--- Start EXCERPT TO READ ---

The Y Lot – Rock, I Presume? Hard Place, I Presume?

The controversial downtown real estate topic du jour is currently what to do with the so-called “Y Lot”, the vacant former YMCA parcel on William Street adjacent to Blake Transit Center. The situation has been covered ad nauseam by Ryan Stanton at the Ann Arbor News and there’s come great historical context available at the old Chronicle website. I’ll try to sum up where we’re at as succinctly as possible.


The Y Lot, approximately 0.8 acres on William between Fourth & Fifth.

They city bought the Y Lot back in 2003, tore down the old YMCA after it moved to Washington Street, and then very nearly pulled off a sale that would have created a new development with apartments and potentially a hotel on the upper floors with retail and a transit center on the ground floor. That deal fell apart in 2007 resulting in a lawsuit the city eventually won, the new Blake Transit Center was rebuilt mid-block, and the lot was again put up for sale in 2013. The city sold the site to Dennis Dahlmann for $5.25 million in 2014 with an agreement that stipulated a mixed-use development with a series of restrictions be built within four years. If no such project was built (as has been the case) the city had the right to buy the property back for $4.2 million.  That right kicked in on April 2nd, 2018 so the city council now must decide whether or not to negotiate with Dahlmann or exercise that right.


Development proposed by Dahlmann/The Habit Co. in 2016 for the site.

So what should the city do?

First off, what’s the lot worth? I don’t think there’s any question it’s worth more than $4.2 million. There’s a couple of different appraisals out there, the one hired by Dahlmann says $6.1 million is most likely, the one hired by the city quotes values from $7.7 million to $12.5 million depending on the size of building that can be built. I pulled my own data (Google Sheet) to show pretty clearly that redevelopment properties with D1 zoning have been typically going for $275-$300 per square foot. Without restrictions, the site could easily be worth $9.5 million to $10.5 million.

At first glance, it’s a no brainer for the city to buy it back, decide what they would like to see and sell it to a developer for a significant profit. Dahlmann signed an agreement, didn’t hold up his end of the deal – as many it seems, expected – and now has to face the consequences. Unfortunately it’s not that simple. Dahlmann has sued the city, citing a bad agreement and the city not holding up their side of the deal, notably as it relates to an underground connection to the Library Lane garage that doesn’t actually exist. He’s offered $1.5 million to settle that lawsuit, remove all restrictions and own the land free and clear.

--- End EXCERPT TO READ ---
--- Start LISTED RECORDS ---

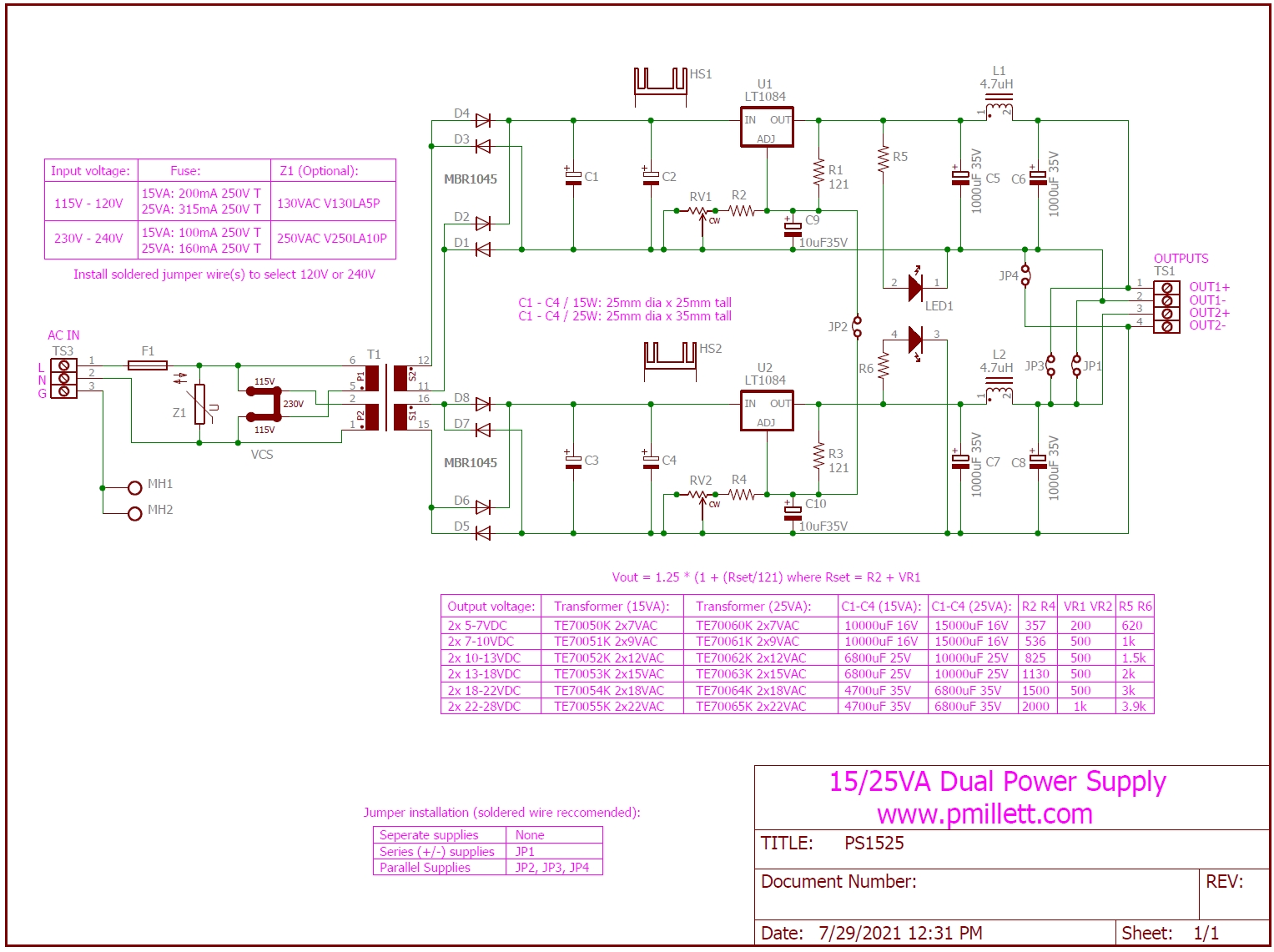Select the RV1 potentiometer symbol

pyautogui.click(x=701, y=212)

--- End LISTED RECORDS ---
--- Start LISTED RECORDS ---

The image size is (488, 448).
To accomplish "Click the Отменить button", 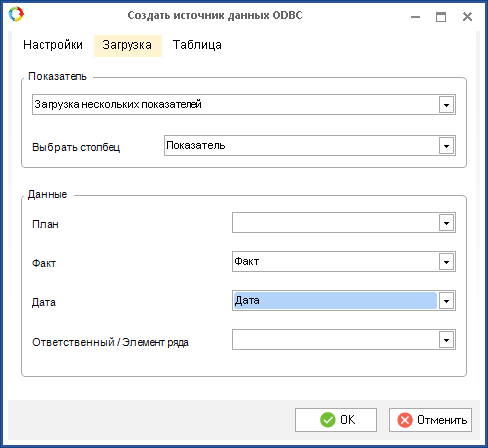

--- End LISTED RECORDS ---

[EXERCISE DIRECTIONS]: In one to three sentences, explain why the Y Lot passage says that buying the lot back is "not that simple."

[FULL RESPONSE]: Dahlmann has sued the city, claiming the agreement was bad and that the city did not hold up its side of the deal, notably regarding an underground connection to the Library Lane garage that does not actually exist. He has also offered $1.5 million to settle the lawsuit, have all restrictions removed and own the land free and clear.